Depending on your use case, rollback safety might be quite
important... have we ever stated exactly which guarantees the KVM UAPI
is giving? IOW, can someone implementing a VMM look at a doc and see
"oh, if I want to be able to go backwards, I need to be able to deal
with x, y, and z coming up on the new kernel"?

>
> OTOH, in cases where KVM screws up and breaks UAPI, the kernel needs to
> do something special to accept the previously-advertised state even if
> it were nonsensical.
>
> For example, there was a bug where KVM advertised an IMP DEF PMU to VMs
> even though the only thing KVM virtualizes is PMUv3. We fixed it in
> commit f90f9360c3d7 ("KVM: arm64: Rewrite IMPDEF PMU version as NI") by
> accepting the old value in the ioctl and changing the field to NI
> internally.
>
> I dislike these sort of hacks, but when we're caught between upholding
> UAPI and the architecture it seems to be the best option.
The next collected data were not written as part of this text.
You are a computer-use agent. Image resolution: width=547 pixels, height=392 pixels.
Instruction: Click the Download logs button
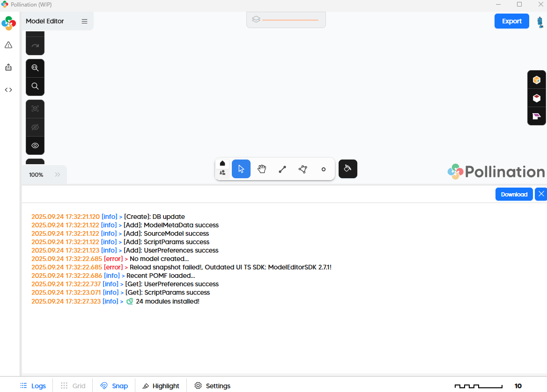(x=514, y=194)
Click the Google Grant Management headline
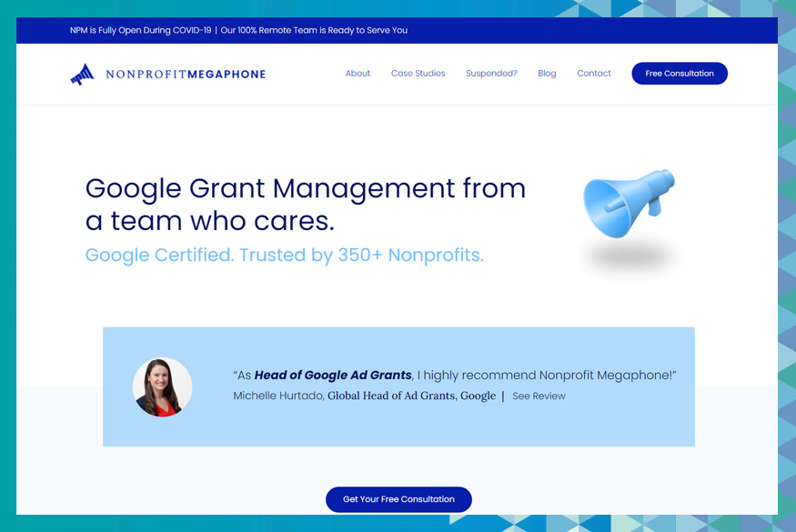 coord(305,205)
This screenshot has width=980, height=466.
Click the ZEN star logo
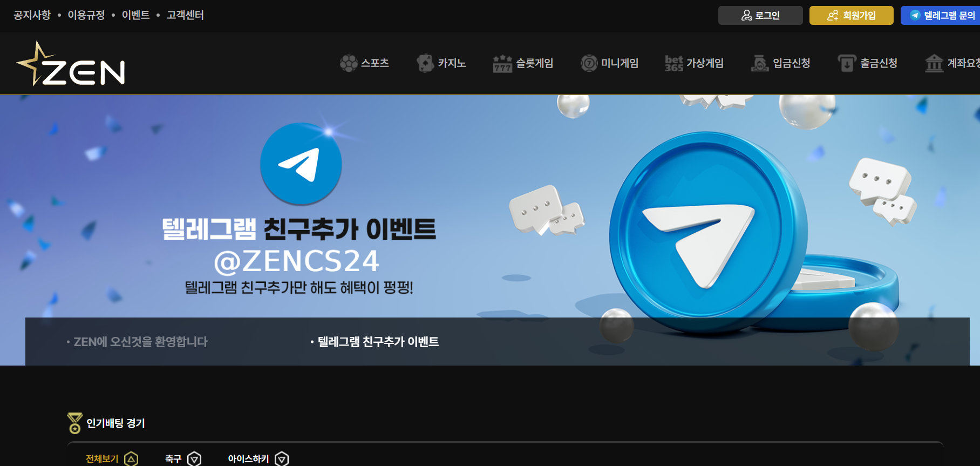[71, 65]
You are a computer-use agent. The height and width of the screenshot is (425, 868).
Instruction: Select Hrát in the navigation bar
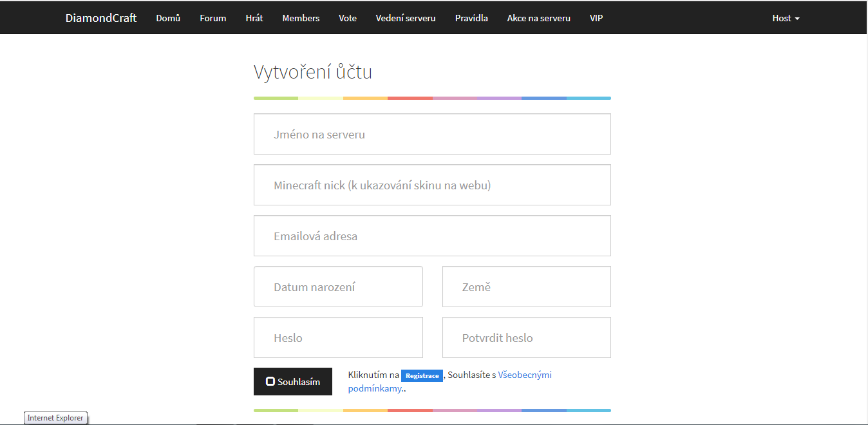click(254, 18)
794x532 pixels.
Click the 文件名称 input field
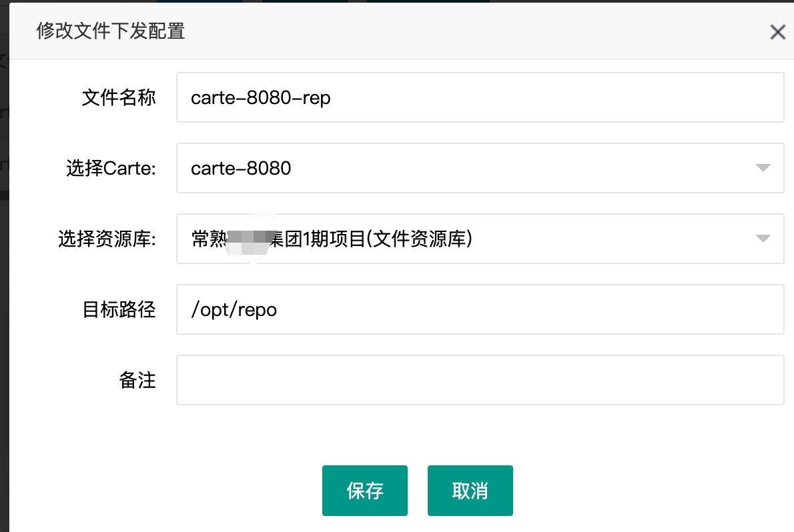480,97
I wonder if an
> approach similar to this would be sufficient to address the SPE change
> that you noticed.
>
>> I've been bitten before with KVM differences between kernel versions
>> in the past - where the number of registers that userspace sees has
>> changed despite being on the same hardware.
>
> This is intended behavior, as VMs are initialized to the maximum feature
> set KVM is able to support. Forward-compatibility for the set of exposed
> registers is tested, see the get-reg-list selftest.

I've seen this problem come up as well; if it is clear that this is
something that KVM expects the VMM to handle if needed, that is fine;
should we consider "it's tested in a selftest" as a canonical indicator
of "this is what KVM supports compatibility wise"?